=== Section Start ===

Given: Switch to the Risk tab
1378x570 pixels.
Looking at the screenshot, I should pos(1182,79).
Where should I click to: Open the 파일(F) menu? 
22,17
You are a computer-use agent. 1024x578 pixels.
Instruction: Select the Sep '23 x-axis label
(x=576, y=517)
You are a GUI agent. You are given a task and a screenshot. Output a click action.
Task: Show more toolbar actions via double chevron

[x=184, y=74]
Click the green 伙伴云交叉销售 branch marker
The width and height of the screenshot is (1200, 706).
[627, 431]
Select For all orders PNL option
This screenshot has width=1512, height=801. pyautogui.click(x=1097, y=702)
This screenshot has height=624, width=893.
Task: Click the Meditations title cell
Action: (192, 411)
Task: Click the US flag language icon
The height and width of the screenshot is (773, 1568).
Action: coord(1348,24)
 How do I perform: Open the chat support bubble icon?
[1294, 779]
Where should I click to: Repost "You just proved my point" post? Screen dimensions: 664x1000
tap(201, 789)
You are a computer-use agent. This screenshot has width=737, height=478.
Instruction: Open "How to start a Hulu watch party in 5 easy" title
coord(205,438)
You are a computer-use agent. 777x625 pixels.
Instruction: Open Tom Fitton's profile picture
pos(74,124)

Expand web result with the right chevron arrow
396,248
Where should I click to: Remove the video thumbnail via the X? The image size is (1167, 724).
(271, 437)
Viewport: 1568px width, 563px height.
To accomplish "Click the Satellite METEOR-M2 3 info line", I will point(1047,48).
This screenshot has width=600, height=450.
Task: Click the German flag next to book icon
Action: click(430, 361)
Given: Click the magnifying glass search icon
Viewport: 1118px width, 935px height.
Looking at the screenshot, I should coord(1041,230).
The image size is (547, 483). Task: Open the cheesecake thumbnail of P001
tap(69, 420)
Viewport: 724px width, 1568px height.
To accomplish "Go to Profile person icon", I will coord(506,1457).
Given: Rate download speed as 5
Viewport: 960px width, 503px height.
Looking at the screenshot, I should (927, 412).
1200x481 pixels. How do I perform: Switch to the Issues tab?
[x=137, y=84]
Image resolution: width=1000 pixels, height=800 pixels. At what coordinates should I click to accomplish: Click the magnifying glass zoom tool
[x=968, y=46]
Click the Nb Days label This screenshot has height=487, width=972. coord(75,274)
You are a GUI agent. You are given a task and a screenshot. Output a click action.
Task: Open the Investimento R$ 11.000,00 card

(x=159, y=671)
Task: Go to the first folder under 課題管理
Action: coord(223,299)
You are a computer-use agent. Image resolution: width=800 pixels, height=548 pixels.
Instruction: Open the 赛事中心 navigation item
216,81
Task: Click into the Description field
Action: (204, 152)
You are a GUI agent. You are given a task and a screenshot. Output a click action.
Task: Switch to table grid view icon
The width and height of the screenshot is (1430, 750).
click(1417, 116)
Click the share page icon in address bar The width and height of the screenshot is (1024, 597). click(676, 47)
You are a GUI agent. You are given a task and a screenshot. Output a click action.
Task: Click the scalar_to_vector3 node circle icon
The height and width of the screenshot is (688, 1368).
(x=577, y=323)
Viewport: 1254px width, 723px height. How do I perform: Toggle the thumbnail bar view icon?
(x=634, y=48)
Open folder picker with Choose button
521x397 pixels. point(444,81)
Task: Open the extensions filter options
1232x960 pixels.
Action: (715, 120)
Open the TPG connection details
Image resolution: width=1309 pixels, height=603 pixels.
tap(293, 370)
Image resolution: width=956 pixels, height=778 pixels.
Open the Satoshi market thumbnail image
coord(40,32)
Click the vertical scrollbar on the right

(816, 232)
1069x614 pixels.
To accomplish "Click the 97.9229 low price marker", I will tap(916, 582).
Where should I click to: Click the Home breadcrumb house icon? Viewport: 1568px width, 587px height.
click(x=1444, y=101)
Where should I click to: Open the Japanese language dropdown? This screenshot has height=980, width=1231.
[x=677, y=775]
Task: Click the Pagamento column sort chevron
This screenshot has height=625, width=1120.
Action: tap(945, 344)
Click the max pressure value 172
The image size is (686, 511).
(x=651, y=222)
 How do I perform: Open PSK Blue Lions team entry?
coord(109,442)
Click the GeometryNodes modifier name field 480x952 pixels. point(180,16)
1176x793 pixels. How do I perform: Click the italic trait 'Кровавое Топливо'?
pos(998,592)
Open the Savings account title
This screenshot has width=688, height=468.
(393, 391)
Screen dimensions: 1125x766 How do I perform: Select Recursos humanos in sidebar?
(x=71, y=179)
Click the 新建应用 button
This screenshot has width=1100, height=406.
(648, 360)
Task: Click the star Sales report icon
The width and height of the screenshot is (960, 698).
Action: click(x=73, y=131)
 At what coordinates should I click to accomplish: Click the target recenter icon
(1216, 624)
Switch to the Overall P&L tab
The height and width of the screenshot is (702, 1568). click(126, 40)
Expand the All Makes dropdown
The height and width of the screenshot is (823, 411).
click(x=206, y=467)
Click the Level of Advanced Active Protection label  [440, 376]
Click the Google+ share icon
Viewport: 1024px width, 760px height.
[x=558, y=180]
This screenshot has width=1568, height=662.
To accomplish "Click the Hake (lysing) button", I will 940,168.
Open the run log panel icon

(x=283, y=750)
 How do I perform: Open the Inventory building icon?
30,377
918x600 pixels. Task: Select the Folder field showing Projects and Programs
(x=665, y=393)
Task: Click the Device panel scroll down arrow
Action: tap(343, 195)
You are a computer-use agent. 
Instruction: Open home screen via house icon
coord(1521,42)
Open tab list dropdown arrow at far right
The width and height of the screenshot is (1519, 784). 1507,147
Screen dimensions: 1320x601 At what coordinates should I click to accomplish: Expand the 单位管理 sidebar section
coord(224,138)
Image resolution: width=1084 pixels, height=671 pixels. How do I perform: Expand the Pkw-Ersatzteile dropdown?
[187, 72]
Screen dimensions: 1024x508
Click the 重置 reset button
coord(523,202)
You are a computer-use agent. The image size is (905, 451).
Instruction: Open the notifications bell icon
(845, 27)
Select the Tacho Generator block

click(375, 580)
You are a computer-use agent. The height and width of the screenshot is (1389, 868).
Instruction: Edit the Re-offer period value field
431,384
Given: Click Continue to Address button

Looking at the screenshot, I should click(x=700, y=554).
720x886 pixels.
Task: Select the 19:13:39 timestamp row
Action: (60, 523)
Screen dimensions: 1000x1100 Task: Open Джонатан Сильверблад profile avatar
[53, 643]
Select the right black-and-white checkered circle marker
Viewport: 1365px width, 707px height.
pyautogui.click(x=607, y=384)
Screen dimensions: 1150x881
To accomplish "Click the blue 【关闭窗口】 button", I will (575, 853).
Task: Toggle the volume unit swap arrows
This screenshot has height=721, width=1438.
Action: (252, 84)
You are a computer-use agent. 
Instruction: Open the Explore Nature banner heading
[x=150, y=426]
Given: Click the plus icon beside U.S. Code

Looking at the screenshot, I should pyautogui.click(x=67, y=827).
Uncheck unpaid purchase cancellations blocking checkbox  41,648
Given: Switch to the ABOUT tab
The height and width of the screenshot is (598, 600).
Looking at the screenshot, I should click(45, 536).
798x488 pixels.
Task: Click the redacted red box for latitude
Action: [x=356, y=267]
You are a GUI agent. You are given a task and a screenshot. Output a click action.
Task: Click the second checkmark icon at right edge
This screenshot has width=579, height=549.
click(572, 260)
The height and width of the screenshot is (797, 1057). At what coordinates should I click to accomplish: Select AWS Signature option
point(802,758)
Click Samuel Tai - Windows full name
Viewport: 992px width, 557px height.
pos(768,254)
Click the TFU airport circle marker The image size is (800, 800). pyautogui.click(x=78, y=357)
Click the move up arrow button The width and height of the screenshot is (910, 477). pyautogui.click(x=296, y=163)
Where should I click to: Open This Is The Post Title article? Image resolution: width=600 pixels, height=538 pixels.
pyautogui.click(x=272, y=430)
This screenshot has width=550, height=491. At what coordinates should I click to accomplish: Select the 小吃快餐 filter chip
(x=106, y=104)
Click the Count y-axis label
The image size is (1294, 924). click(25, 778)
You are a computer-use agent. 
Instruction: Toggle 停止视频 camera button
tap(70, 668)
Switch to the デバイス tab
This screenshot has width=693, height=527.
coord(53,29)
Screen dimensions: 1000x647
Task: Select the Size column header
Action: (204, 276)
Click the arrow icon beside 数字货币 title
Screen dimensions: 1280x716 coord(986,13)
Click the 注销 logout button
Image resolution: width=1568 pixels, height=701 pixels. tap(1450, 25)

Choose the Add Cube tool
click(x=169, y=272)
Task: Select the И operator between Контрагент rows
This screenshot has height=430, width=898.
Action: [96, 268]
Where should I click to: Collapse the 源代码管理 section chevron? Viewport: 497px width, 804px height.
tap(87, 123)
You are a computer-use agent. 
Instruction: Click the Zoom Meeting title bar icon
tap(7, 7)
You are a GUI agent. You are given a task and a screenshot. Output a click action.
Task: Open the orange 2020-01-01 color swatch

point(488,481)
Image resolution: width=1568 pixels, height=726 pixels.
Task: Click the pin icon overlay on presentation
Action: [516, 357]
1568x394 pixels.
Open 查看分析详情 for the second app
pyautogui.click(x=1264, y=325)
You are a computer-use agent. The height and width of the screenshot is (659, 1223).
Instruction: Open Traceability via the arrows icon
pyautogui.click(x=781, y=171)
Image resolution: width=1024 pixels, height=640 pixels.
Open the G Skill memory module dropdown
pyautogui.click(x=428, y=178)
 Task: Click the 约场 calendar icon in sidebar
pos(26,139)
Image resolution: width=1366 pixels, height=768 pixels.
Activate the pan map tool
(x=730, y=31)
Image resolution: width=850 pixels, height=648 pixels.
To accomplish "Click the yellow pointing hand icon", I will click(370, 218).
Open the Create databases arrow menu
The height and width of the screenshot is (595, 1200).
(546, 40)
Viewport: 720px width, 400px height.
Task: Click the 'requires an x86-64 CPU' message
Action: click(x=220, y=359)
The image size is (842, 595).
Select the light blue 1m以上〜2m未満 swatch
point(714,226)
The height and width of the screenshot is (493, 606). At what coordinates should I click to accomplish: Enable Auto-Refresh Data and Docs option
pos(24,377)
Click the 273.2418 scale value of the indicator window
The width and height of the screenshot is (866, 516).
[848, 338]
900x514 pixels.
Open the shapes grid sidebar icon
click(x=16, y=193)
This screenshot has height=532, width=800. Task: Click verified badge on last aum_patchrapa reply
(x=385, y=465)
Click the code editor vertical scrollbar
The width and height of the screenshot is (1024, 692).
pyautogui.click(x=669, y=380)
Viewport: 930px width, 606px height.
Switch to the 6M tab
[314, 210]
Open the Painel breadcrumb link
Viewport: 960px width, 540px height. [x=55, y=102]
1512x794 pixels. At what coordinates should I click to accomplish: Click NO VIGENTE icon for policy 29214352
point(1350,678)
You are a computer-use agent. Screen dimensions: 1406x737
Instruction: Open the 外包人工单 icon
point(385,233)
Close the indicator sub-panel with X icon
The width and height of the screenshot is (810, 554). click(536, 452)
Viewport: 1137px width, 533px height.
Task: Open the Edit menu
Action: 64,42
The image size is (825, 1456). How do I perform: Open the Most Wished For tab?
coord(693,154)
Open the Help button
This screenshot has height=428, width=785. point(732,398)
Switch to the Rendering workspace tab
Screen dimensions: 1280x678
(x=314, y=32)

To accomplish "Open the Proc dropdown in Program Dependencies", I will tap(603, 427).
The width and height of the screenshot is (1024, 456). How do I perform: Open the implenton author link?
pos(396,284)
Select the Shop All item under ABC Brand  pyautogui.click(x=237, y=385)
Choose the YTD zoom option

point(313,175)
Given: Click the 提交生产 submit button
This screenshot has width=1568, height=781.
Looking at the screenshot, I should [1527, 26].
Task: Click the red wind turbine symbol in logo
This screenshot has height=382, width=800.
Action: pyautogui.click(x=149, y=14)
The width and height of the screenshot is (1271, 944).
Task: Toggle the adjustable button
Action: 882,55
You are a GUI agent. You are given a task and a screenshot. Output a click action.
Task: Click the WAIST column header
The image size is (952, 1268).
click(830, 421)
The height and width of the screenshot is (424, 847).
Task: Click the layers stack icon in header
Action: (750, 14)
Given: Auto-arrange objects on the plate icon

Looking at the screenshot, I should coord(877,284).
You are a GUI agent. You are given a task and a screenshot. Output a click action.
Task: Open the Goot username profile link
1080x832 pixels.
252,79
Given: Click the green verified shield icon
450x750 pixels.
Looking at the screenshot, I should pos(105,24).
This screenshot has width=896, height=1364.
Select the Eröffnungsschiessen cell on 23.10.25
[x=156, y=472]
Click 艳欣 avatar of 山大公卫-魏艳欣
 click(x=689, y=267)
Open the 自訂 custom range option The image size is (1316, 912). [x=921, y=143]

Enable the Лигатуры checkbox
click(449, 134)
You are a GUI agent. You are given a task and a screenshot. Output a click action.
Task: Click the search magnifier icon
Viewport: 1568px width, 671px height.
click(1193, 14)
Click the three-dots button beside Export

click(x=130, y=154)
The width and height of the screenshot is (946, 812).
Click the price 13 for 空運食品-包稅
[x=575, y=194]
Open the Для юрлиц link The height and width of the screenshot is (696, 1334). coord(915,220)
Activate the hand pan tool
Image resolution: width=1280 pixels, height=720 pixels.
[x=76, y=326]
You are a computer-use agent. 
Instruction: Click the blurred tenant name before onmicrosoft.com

=== Section End ===

• [PROBLEM TO WORK ON] In the listing above, find the line with "Open tab list dropdown arrow at far right" and the line with "Given: Switch to the ABOUT tab", then reproduce both and every line between them exactly.

• [OUTPUT BELOW]
Open tab list dropdown arrow at far right
The width and height of the screenshot is (1519, 784). 1507,147
Screen dimensions: 1320x601 At what coordinates should I click to accomplish: Expand the 单位管理 sidebar section
coord(224,138)
Image resolution: width=1084 pixels, height=671 pixels. How do I perform: Expand the Pkw-Ersatzteile dropdown?
[187, 72]
Screen dimensions: 1024x508
Click the 重置 reset button
coord(523,202)
You are a computer-use agent. The image size is (905, 451).
Instruction: Open the notifications bell icon
(845, 27)
Select the Tacho Generator block

click(375, 580)
You are a computer-use agent. The height and width of the screenshot is (1389, 868).
Instruction: Edit the Re-offer period value field
431,384
Given: Click Continue to Address button

Looking at the screenshot, I should click(x=700, y=554).
720x886 pixels.
Task: Select the 19:13:39 timestamp row
Action: (60, 523)
Screen dimensions: 1000x1100 Task: Open Джонатан Сильверблад profile avatar
[53, 643]
Select the right black-and-white checkered circle marker
Viewport: 1365px width, 707px height.
pyautogui.click(x=607, y=384)
Screen dimensions: 1150x881
To accomplish "Click the blue 【关闭窗口】 button", I will (575, 853).
Task: Toggle the volume unit swap arrows
This screenshot has height=721, width=1438.
Action: (252, 84)
You are a computer-use agent. 
Instruction: Open the Explore Nature banner heading
[x=150, y=426]
Given: Click the plus icon beside U.S. Code

Looking at the screenshot, I should pyautogui.click(x=67, y=827).
Uncheck unpaid purchase cancellations blocking checkbox  41,648
Given: Switch to the ABOUT tab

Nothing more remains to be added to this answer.